À l’été 1945, le Red Star propose 180.000 francs au RC Lens pour s’attacher les services de Michel Lewandowski, mais c’est finalement le C.O.R.T. (Club olympique Roubaix-Tourcoing) qui parvient à conclure le transfert pour le même montant. Ce départ marque le début d’une période difficile pour le RC Lens, qui peine à compenser la perte de plusieurs cadres importants tels, outre Lewandowski, Arthur Fruleux, Jean Mathieu et Georges Beaucourt. À son arrivée au C.O.R.T., le demi-centre découvre des coéquipiers comme César Urbaniak, Stanislas Sumera, Julien Darui et Henri Hiltl. Avec cette équipe soudée et talentueuse, il décroche le titre de champion de France en 1947.
La reconversion
Après une très belle carrière, Michel Lewandowski prend la direction de la JA Armentières en tant qu’entraîneur-joueur, avant de rejoindre l’US Billy-Berclau en tant qu’entraîneur. Joueur au physique impressionnant, avec un faciès de boxeur et une carrure solide, il n’était pas du genre à faire dans la dentelle et savait imposer le respect sur le terrain. Sélectionné en équipe de France militaire, il laisse une empreinte durable dans le football français, notamment avec son titre de champion de France en 1947 avec le C.O.R.T. Michel Lewandowski s’éteint le 7 septembre 1990 à Lens, laissant derrière lui le souvenir d’un homme inflexible et déterminé.

[Données de position cible]
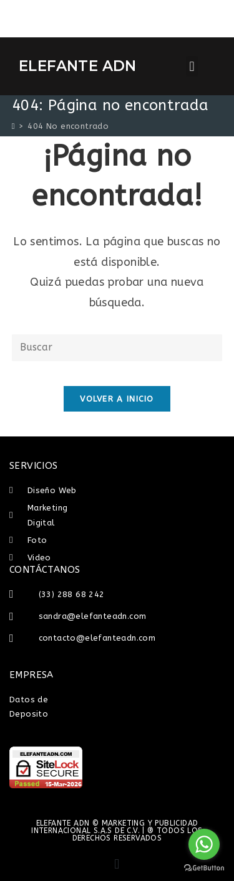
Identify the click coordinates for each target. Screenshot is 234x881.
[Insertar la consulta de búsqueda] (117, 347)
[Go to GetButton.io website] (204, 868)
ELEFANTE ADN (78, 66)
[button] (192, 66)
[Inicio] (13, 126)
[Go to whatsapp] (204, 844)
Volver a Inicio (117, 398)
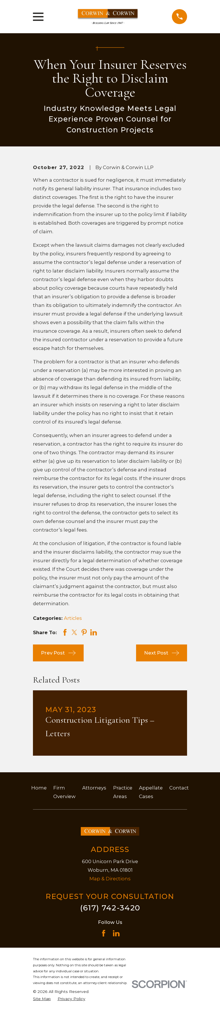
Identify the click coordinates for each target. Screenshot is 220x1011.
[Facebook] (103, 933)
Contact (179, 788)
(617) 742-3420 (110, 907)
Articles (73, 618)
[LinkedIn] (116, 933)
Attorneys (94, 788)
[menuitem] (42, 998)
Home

# Exercice proposé 1:
D'après le texte sur Michel Lewandowski, répondez aux questions suivantes :
(a) Quel club conclut son transfert à l'été 1945, et pour quel montant ?
(b) Dans quelle fonction rejoint-il l'US Billy-Berclau ?
(c) À quelle date et dans quelle ville s'éteint-il ?
# Exercice proposé 2:
Recopiez fidèlement le passage du texte sur Michel Lewandowski qui commence par « À l’été 1945, le » et se poursuit jusqu'à « France en 1947. ».

# Résultat final 1:
(a) Le C.O.R.T. (Club olympique Roubaix-Tourcoing), pour 180.000 francs.
(b) En tant qu'entraîneur.
(c) Le 7 septembre 1990, à Lens.

# Résultat final 2:
À l’été 1945, le Red Star propose 180.000 francs au RC Lens pour s’attacher les services de Michel Lewandowski, mais c’est finalement le C.O.R.T. (Club olympique Roubaix-Tourcoing) qui parvient à conclure le transfert pour le même montant. Ce départ marque le début d’une période difficile pour le RC Lens, qui peine à compenser la perte de plusieurs cadres importants tels, outre Lewandowski, Arthur Fruleux, Jean Mathieu et Georges Beaucourt. À son arrivée au C.O.R.T., le demi-centre découvre des coéquipiers comme César Urbaniak, Stanislas Sumera, Julien Darui et Henri Hiltl. Avec cette équipe soudée et talentueuse, il décroche le titre de champion de France en 1947.